- _PROBLEM DESCRIPTION_:
Tell how many lines of the entries below contain the string "Select" with matching case. Give only the number.

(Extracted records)
——————

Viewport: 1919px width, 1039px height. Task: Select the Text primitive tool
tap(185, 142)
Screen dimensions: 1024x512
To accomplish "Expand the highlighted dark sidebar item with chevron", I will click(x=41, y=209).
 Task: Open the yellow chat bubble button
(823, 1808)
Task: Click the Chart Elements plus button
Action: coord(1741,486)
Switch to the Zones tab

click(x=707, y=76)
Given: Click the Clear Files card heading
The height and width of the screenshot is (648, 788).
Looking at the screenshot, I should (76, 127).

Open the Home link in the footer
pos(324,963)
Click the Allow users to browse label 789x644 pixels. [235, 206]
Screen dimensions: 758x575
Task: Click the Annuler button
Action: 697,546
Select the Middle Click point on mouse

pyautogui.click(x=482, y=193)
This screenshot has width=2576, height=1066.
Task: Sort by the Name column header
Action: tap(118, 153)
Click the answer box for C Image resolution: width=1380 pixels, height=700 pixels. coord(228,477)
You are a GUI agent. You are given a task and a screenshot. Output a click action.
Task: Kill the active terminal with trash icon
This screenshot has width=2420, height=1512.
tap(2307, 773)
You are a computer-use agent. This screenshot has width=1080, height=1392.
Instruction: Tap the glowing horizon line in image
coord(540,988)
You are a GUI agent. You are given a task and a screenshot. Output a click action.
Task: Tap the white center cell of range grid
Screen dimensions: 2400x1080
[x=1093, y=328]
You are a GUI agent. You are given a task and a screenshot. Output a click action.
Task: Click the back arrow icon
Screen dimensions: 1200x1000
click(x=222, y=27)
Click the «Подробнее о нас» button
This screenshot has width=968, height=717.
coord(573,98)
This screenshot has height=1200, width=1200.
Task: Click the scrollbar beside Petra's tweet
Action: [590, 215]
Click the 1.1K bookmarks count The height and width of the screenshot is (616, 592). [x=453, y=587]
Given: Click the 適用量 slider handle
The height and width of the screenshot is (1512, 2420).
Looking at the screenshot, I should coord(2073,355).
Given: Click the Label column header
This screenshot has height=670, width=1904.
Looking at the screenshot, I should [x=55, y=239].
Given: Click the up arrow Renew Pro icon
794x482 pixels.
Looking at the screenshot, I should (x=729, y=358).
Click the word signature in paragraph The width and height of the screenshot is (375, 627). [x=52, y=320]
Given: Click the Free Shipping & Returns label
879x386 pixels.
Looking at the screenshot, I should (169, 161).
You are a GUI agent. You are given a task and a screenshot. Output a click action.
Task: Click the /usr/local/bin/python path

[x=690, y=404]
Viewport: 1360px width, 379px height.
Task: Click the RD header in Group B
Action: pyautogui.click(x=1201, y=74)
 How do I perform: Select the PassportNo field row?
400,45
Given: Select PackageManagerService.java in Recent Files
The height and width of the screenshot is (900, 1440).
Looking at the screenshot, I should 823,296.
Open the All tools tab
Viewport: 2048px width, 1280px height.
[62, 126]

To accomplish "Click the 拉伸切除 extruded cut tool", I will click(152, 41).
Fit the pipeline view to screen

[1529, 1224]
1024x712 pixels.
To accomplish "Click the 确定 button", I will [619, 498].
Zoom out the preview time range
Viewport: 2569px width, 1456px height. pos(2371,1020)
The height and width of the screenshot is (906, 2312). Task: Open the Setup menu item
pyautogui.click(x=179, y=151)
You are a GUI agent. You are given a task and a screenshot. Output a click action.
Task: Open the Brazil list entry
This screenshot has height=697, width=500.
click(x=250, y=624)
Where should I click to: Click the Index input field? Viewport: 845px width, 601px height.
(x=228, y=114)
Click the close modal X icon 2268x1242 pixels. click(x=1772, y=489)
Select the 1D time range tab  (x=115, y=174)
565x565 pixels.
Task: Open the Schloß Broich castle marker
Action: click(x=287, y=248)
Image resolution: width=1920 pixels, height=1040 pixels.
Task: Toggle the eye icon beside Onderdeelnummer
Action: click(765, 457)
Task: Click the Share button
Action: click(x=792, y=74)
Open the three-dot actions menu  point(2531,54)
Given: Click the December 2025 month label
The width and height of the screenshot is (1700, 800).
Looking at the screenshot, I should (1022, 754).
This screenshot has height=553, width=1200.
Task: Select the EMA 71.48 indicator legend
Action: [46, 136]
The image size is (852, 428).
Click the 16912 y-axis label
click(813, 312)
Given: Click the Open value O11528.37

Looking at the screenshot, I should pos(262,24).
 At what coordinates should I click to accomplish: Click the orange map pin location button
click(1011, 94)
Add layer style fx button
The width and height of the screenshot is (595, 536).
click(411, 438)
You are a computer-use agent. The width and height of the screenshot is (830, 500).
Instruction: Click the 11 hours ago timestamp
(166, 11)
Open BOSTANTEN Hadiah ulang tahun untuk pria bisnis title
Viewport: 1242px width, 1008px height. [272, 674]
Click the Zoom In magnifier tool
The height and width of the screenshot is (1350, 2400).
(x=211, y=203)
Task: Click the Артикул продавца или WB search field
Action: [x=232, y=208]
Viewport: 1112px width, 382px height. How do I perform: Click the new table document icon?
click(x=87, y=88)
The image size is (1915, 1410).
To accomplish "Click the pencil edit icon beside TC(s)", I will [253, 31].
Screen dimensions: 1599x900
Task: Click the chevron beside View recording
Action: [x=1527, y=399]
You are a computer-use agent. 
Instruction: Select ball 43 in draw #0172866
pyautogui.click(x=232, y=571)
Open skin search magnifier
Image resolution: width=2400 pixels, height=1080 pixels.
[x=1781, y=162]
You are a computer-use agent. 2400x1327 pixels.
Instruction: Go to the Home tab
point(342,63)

——————

- _WRITTEN RESPONSE_:
7